• Records from a data source
◇ ◇ ◇ ◇
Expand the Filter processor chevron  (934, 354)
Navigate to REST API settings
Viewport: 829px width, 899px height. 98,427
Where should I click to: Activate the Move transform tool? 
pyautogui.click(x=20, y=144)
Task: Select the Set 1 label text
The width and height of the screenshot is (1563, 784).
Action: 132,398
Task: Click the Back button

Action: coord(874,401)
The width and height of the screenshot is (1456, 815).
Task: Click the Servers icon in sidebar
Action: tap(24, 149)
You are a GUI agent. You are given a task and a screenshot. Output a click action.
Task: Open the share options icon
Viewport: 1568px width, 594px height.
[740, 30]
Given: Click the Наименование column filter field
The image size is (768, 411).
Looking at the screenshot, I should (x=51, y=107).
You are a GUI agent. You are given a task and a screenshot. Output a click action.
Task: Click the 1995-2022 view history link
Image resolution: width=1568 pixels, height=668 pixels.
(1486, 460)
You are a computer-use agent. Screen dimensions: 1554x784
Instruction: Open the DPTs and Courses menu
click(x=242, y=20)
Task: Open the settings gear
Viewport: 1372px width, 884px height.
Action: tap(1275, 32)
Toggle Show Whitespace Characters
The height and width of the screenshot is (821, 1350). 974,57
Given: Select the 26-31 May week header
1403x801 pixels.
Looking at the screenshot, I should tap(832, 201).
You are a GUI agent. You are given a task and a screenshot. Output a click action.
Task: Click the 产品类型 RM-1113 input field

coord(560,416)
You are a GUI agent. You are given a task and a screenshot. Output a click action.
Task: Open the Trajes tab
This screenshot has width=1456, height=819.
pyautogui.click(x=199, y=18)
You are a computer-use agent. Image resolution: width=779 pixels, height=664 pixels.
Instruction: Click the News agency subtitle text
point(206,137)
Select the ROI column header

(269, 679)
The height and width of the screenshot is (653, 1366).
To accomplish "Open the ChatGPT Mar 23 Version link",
◇ ◇ ◇ ◇
Can you rewrite the lines, starting with the first line of the records and going on through the line that contains "click(x=242, y=20)", as a JSON list of strings with one string per line and any blank lines left out?

[
  "Expand the Filter processor chevron  (934, 354)",
  "Navigate to REST API settings",
  "Viewport: 829px width, 899px height. 98,427",
  "Where should I click to: Activate the Move transform tool? ",
  "pyautogui.click(x=20, y=144)",
  "Task: Select the Set 1 label text",
  "The width and height of the screenshot is (1563, 784).",
  "Action: 132,398",
  "Task: Click the Back button",
  "Action: coord(874,401)",
  "The width and height of the screenshot is (1456, 815).",
  "Task: Click the Servers icon in sidebar",
  "Action: tap(24, 149)",
  "You are a GUI agent. You are given a task and a screenshot. Output a click action.",
  "Task: Open the share options icon",
  "Viewport: 1568px width, 594px height.",
  "[740, 30]",
  "Given: Click the Наименование column filter field",
  "The image size is (768, 411).",
  "Looking at the screenshot, I should (x=51, y=107).",
  "You are a GUI agent. You are given a task and a screenshot. Output a click action.",
  "Task: Click the 1995-2022 view history link",
  "Image resolution: width=1568 pixels, height=668 pixels.",
  "(1486, 460)",
  "You are a computer-use agent. Screen dimensions: 1554x784",
  "Instruction: Open the DPTs and Courses menu",
  "click(x=242, y=20)"
]